Frequently asked questions
- Where does this data come from?
- Every public scan run on agent-ready.dev is stored, and this page aggregates them. To avoid letting a single heavily-scanned site skew the numbers, we take one scan per domain - the most recent completed scan - and compute statistics across those distinct domains. No individual domain is named anywhere on this page; the report is deliberately aggregate and anonymous.
- Is this a representative sample of the whole web?
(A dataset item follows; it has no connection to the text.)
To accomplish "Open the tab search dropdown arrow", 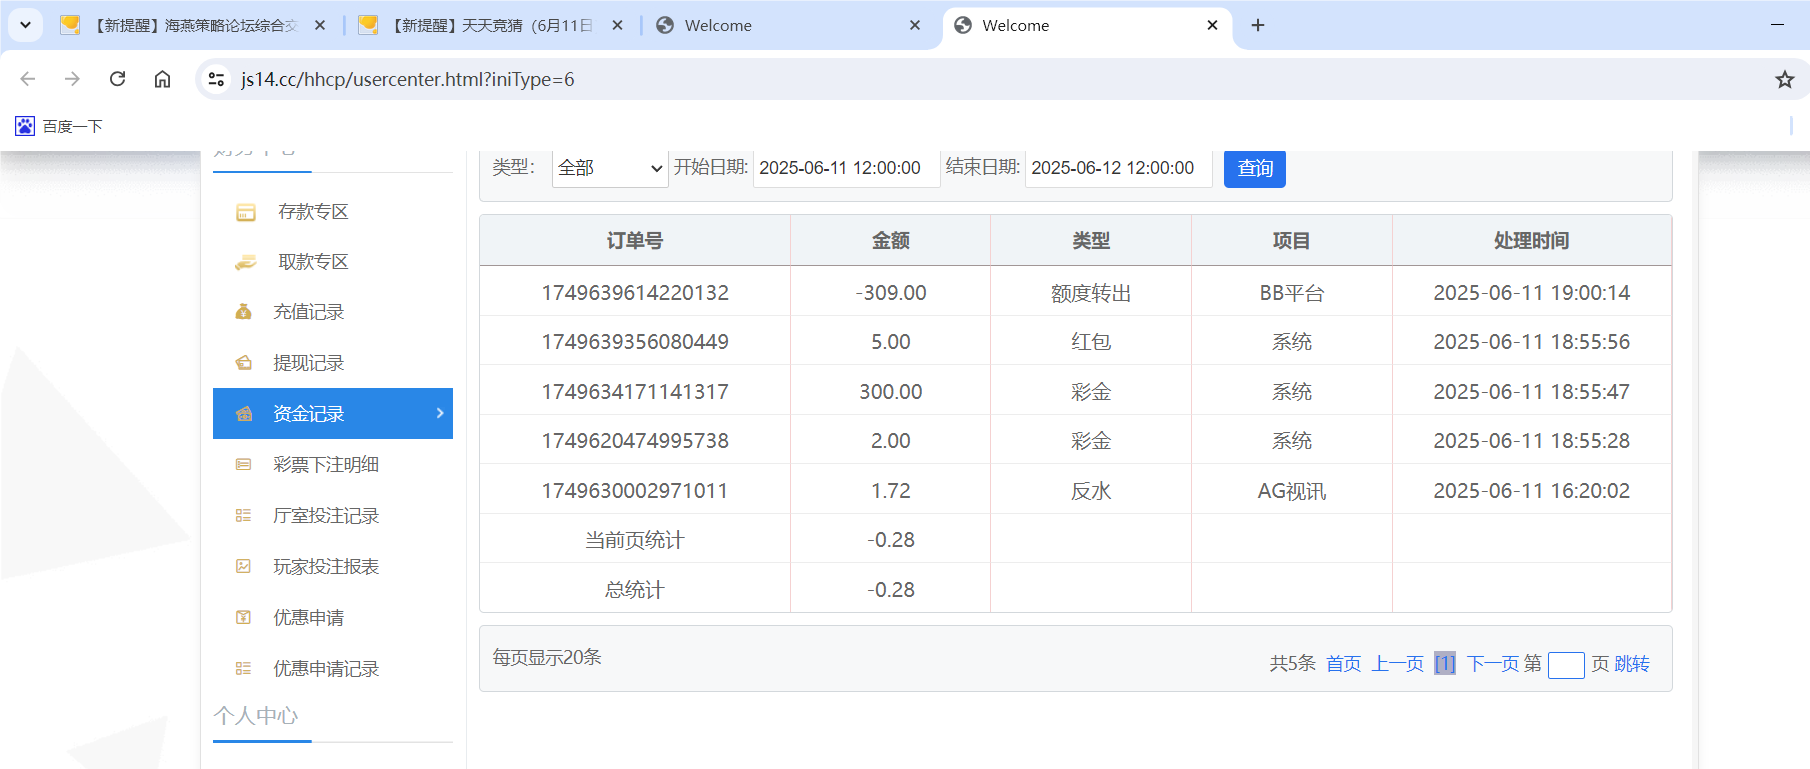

- No. It's a sample of sites that someone chose to scan with Agent Ready, which skews toward sites whose owners already care about AI agents - so adoption rates here are almost certainly higher than the web at large. Read the numbers as 'among sites being actively checked for agent readiness', not as a census. The sample size and date range are shown at the top of the page so you can judge the weight of each figure.
- How is the agent-readability score calculated?
- Each scan runs dozens of checks across four layers - site-level discovery files, per-page extraction signals, the llms.txt standard, and agent-protocol manifests - and the Vercel score is the share of applicable checks that pass, expressed 0–100. The full scoring formula, rating bands, and per-check weighting are documented on the methodology page.
- How often do these numbers change?
- The page recomputes from the live corpus on a daily cycle, so the figures drift as more sites are scanned and as scanned sites improve. The 'as of' date at the top reflects the latest scan included. For a fixed point-in-time reference, cite the date alongside the statistic.
- Which checks count as the 'most common failures'?
- We rank the site-level and llms.txt checks that run on essentially every scan by how often they fail, and exclude any check that ran on too small a slice of the corpus to be meaningful. Conditional agent-protocol checks (MCP, A2A, x402, and the rest) aren't in the failure ranking - a site isn't 'failing' a protocol it never claimed to support - so those appear in the adoption section instead.